Large delegations from Japan and South Korea are expected at the Eastern Economic Forum.
Smituk Yuriy/ TASSRussian President Vladimir Putin, Japanese Prime Minister Shinzo Abe, and South Korean President Park Geun-hye will attend the Eastern Economic Forum (EEF), which begins in Vladivostok on September 2. According to the Kommersant newspaper, the Chinese delegation will be headed by a significantly lower-ranking official, Chen Changzhi, Vice Chairman of the Standing Committee of the National People's Congress. Moreover, the publication reports that the heads of the Chinese provinces that border Russia, Jilin and Heilongjiang, will not participate in the forum.
Experts see this as a sign of Russia diversifying its Asian economic policy and moving away from its Sino-centric approach to attracting foreign investment.
“Discussions about numerous agreements with China over the last few years have not brought the positive results that the Russian government was expecting,” says Mikhail Poddubsky, an analyst with TeleTrade.
On the eve of the forum in Vladivostok the Japanese government said it was increasing economic engagement with Russia, even if the Southern Kuril Island territorial dispute remained unsolved.
The Russian-Japanese Business Council has formed a pool of Russian investment projects to be developed with Japanese partners, and more than 200 Russian companies are participating in this pool, Council Chairman Alexei Repik says.
“Japanese Prime Minister Shinzo Abe also pays steadfast attention to the development of b2b cooperation,” Repik adds. “The Russian-Japanese business platform is constantly active, focusing on concrete questions that arise during the interaction between entrepreneurs from both countries.”
At the same time, several factors are impeding progress when it comes to China. “For China the main problem is the clear slowdown of the export sector,” says Sergei Khestanov, an analyst with Otkrytie Broker. He attributes the lukewarm Chinese response to the EEF to this slowdown.
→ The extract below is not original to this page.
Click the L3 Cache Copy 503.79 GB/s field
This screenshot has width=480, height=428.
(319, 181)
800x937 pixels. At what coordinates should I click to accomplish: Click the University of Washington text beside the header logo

“The Chinese have proven to be hard negotiators with Russia,” Khestanov adds. “It took nine years of talks before a memorandum of understanding for Gazprom to supply gas to China was signed.”
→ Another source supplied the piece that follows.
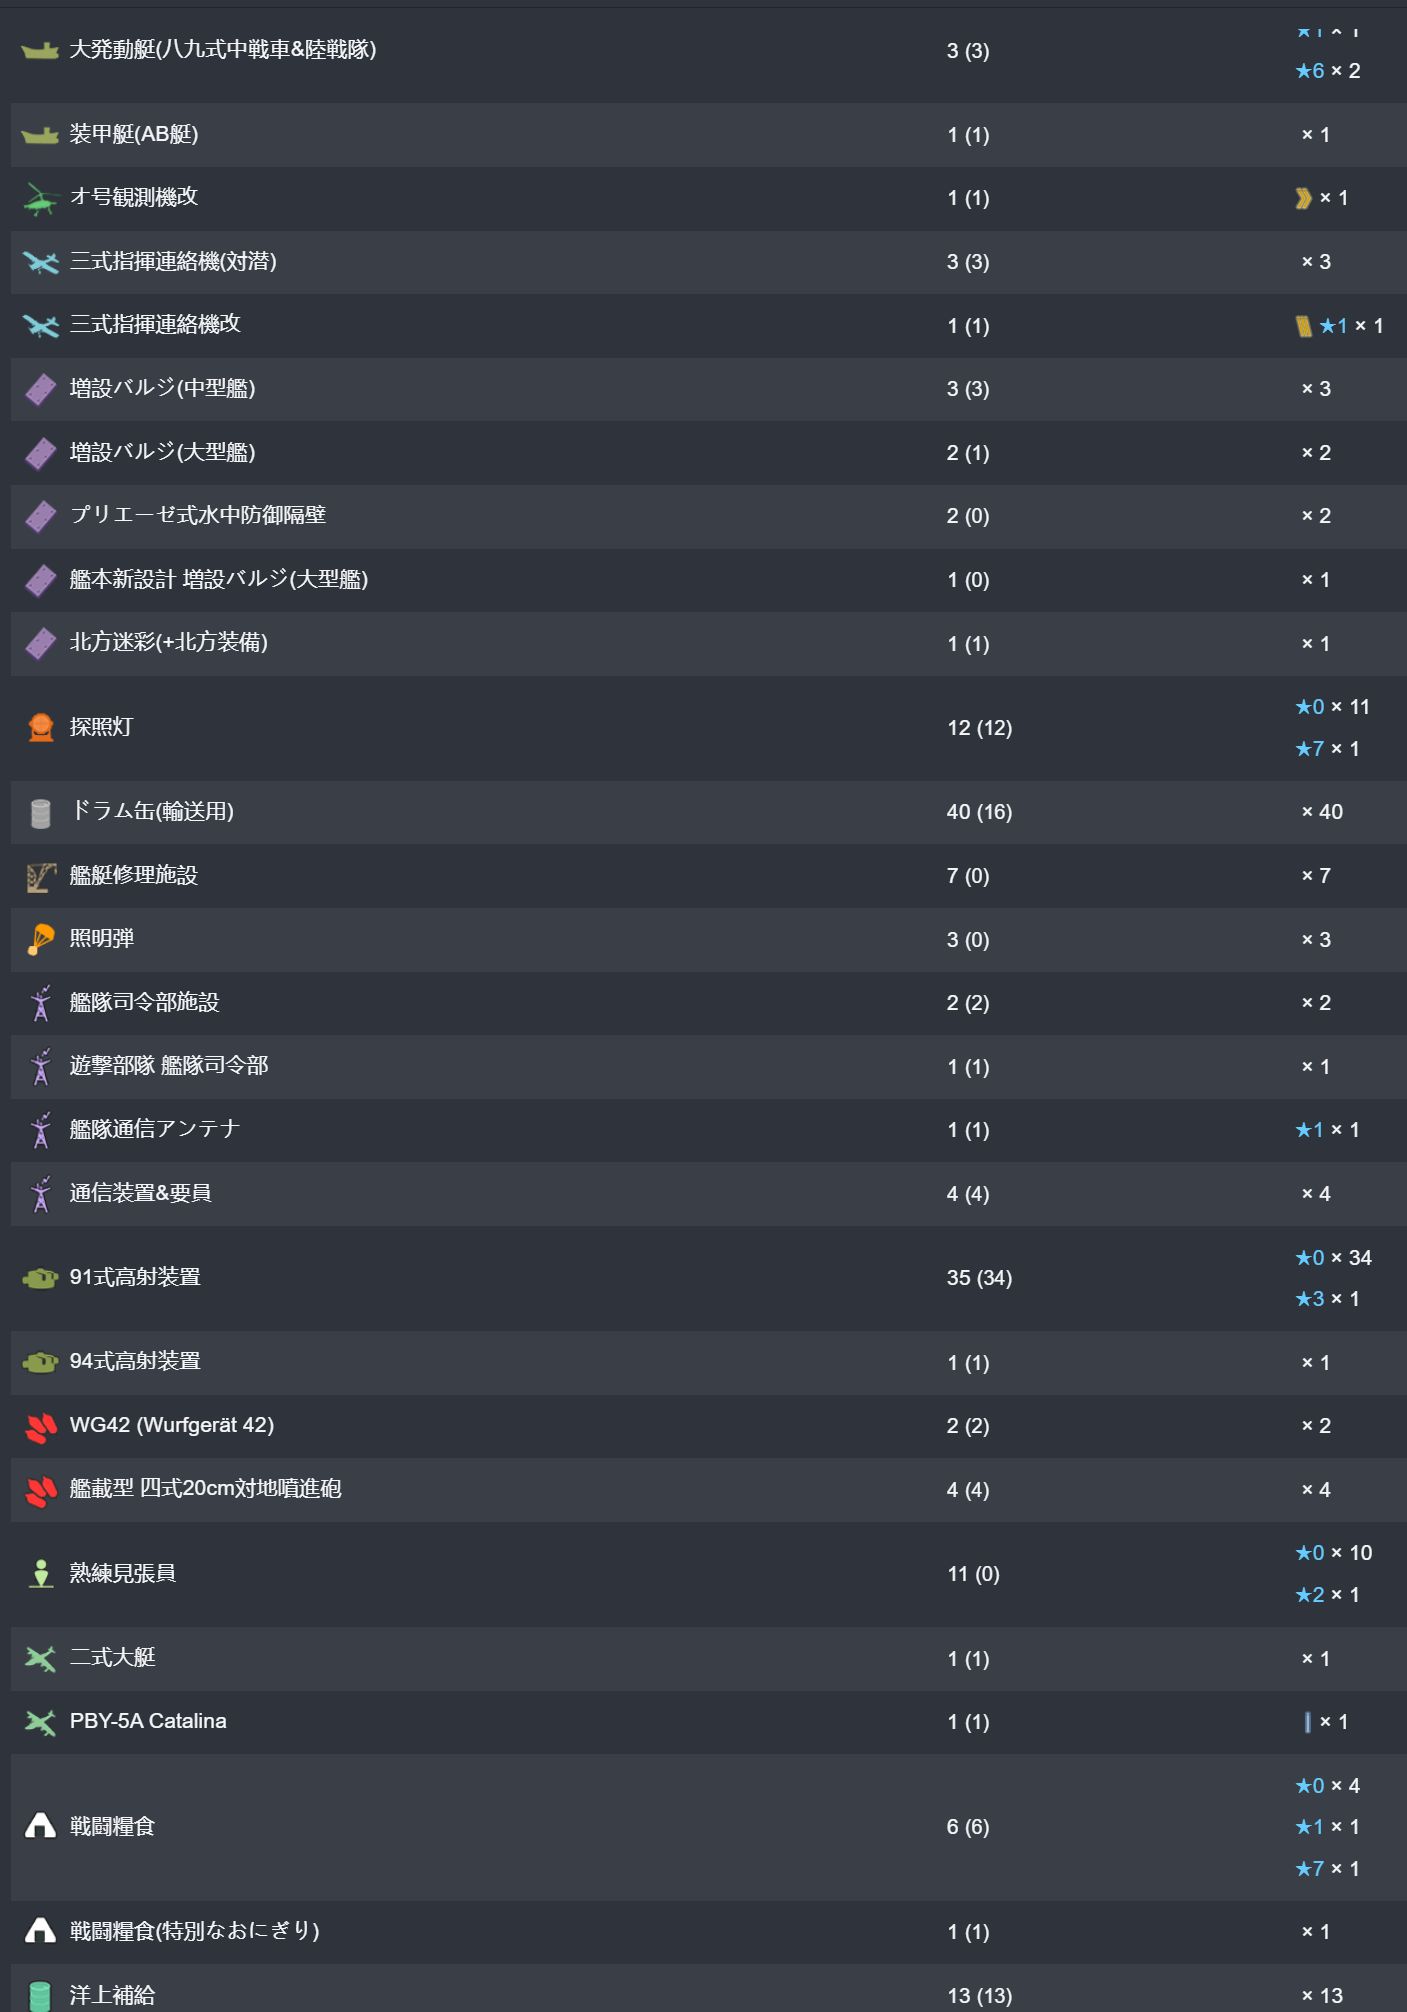Screen dimensions: 1407x2012
Task: Select the 艦載型 四式20cm対地噴進砲 row name
Action: point(205,1488)
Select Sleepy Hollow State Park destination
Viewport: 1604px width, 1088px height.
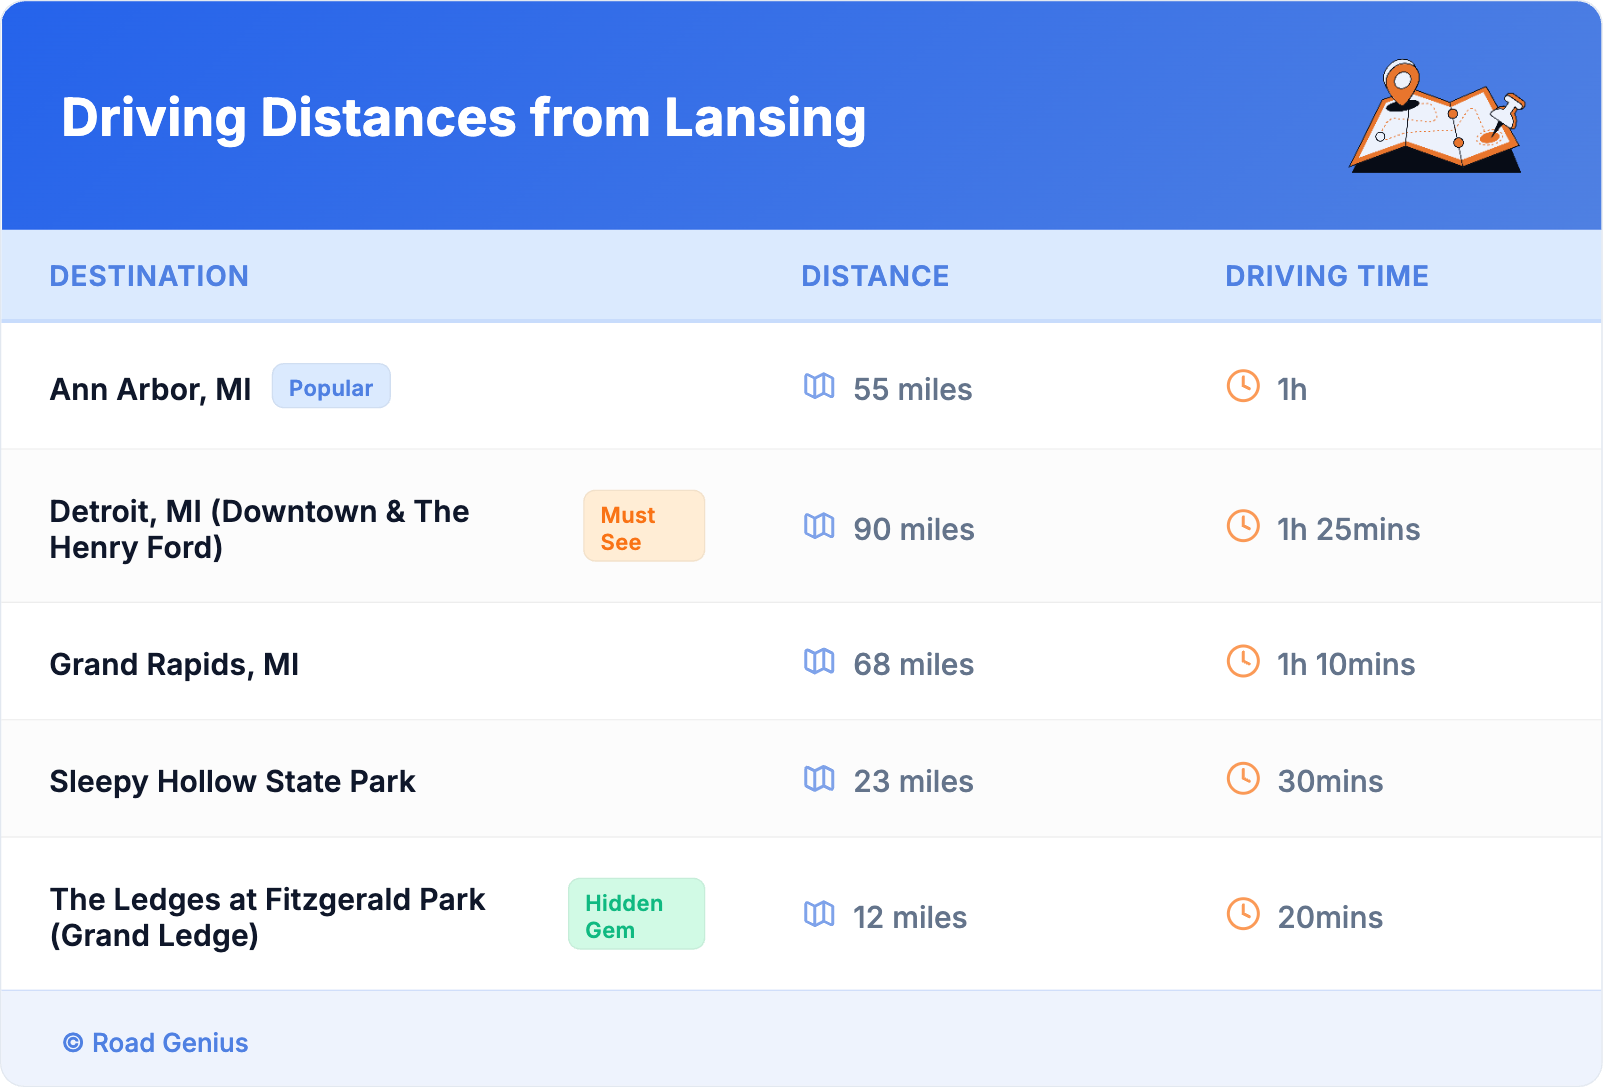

“Now China is concentrating more on signing trade and investment agreements with the U.S.,” says Georgy Vaschenko, an analyst with
Freedom Finance. “Furthermore, the country is preparing more for the G20 Summit.” The annual summit of the world’s largest economies will be held immediately after the Russian forum on September 4-5 in the Chinese city of Hangzhou.
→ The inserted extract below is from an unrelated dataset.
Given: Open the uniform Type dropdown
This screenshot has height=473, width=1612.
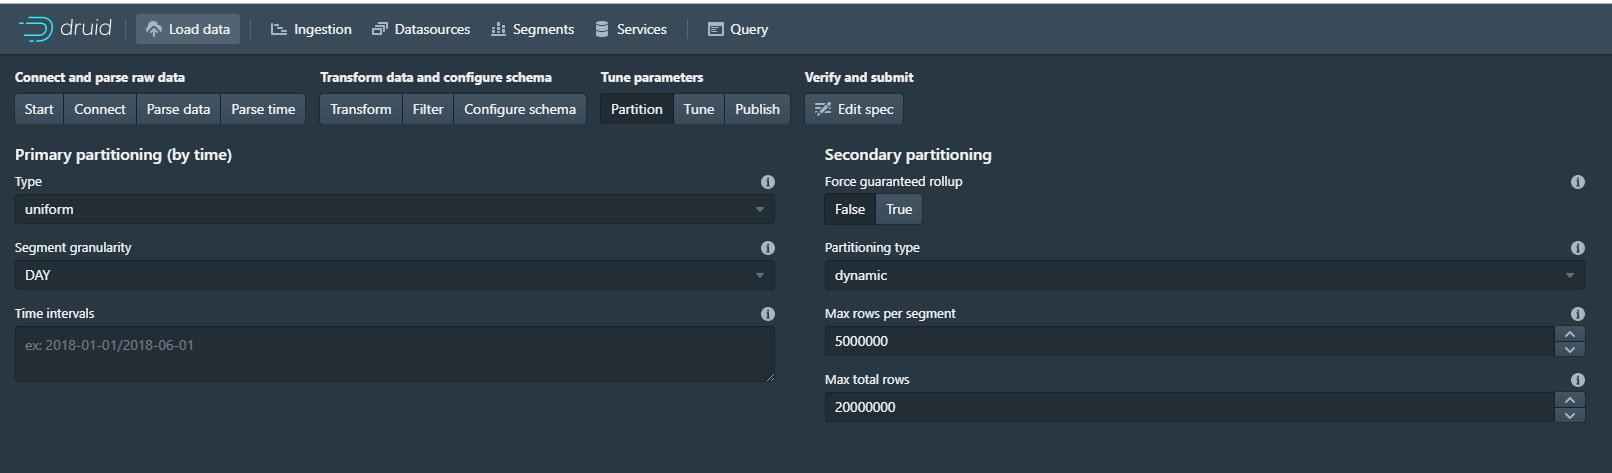Looking at the screenshot, I should coord(394,209).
During the last forum in Vladivostok, 80 investment contracts for a total sum of 1.3 trillion rubles ($20 billion) were signed. Among them was an agreement on the construction of the Amur gas plant with a 49-billion cubic meter annual capacity.
“The Eastern Economic Forum's main aim is to promote interest among foreign partners in Russian projects,” says Khestanov.
Timur Nigmattulin, a financial analyst with Finam Holding, says many framework agreements and memorandums of understanding should be signed at the forum. St least 35 large projects will be presented at the EEF, he adds.
“The forum is important politically as a demonstration of the readiness of international investors to enter Russia,” says Freedom Finance analyst Vaschenko. He believes that Asian markets have a more favorable attitude to Russian projects than their Western counterparts. The forum will also demonstrate innovational projects, Vaschenko adds.